## Tâches à réaliser:
- a) Dans l'extrait cité, relevez toutes les actions que le collectif mène « pour compléter ces expérimentations ».
- b) Poursuivez l'extrait cité sur Agrifind et le conseil agricole à partir de sa dernière phrase.

Pour compléter ces expérimentations, le collectif effectue des diagnostics d’entreprise afin de mieux connaître l’exploitation, forme des conseillers et techniciens et propose également un coaching individuel au changement pour les personnes en ressentant le besoin. En formant ces agriculteurs à l’expérimentation, les fondateurs les incitent à retrouver leur autonomie. Avec ces cartes en main, ils espèrent faire oublier la peur et les échecs afin qu’agriculteurs comme conseillers avancent vers de nouvelles pratiques.
Gilles Cavalli et Sébastien Roumegous Vendre ses compétences
Il y a six mois, Gilles Cavalli et Sébastien Roumegous ont lancé leur start-up Agrifind. Ils ne sont pas agriculteurs mais veulent mettre sur le devant de la scène le savoir-faire des agriculteurs. Comment ? En mettant en relation des experts et des agriculteurs via des prestations payantes de conseil. La nouveauté ? Les experts peuvent être aussi des agriculteurs. « Nous voulons mettre le numérique au service de la performance économique des exploitants », explique Gilles Cavalli. Forts de leurs expériences dans le conseil agricole, les deux fondateurs sont partis de deux constats. D’abord, lors de réunions d’échanges, la parole d’un pair a beaucoup plus de poids que celle du conseiller. Et ensuite, les innovations et savoir-faire se trouvent dans les exploitations.

## Extrait de données:
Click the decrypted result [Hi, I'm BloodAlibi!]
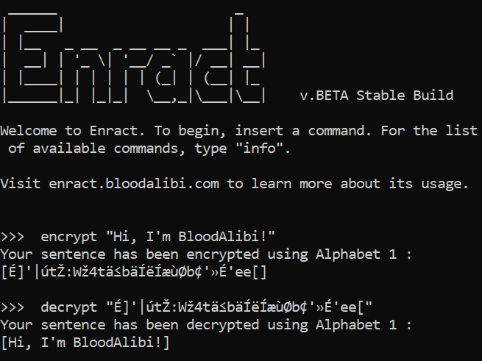482x361 pixels. (85, 343)
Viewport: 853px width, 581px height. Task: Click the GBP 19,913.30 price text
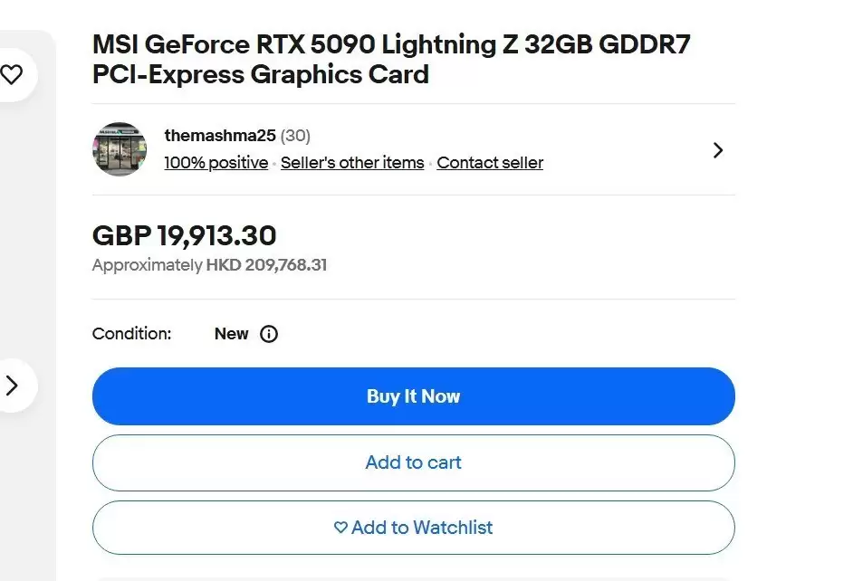[x=184, y=235]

## Réponses fournies:
- a)
- des diagnostics d'entreprise pour mieux connaître l'exploitation
- la formation de conseillers et de techniciens
- un coaching individuel au changement pour les personnes qui en ressentent le besoin

- b)
Un conseil spécifique
Sur la plateforme internet, l’agriculteur désirant un conseil spécifique peut faire appel à un conseiller professionnel ou à un autre agriculteur capable de lui apporter une information. Parmi les offres : un agriculteur propose un conseil pour mieux négocier avec les entreprises de réseaux (gaz, éléctricité, internet...) l'implantation d'une infrastructure sur son exploitation. Son tarif, qu'il fixe lui-même, est de 80 euros de l'heure. Il peut choisir d'être sollicité par internet ou bien offrir de se déplacer. En fin d'opération, le conseiller se voit alors attribuer une note par son client selon sa prestation. « Les agriculteurs souhaitent avoir facilement accès à un conseil spécifique ponctuel », explique Gilles Cavalli. Dans une carrière, un agriculteur capitalise des compétences sur un ou plusieurs sujets, l’idée est d’en faire profiter ses pairs. « Ce sont leurs expériences avant tout qui sont mises en valeur, précise l'entrepreneur. Les agriculteurs sont entourés de techniciens ou font partie de groupement, ils sont toujours en interactions et ont de nombreux interlocuteurs, il faut juste qu’ils se reconnaissent en tant qu’expert. »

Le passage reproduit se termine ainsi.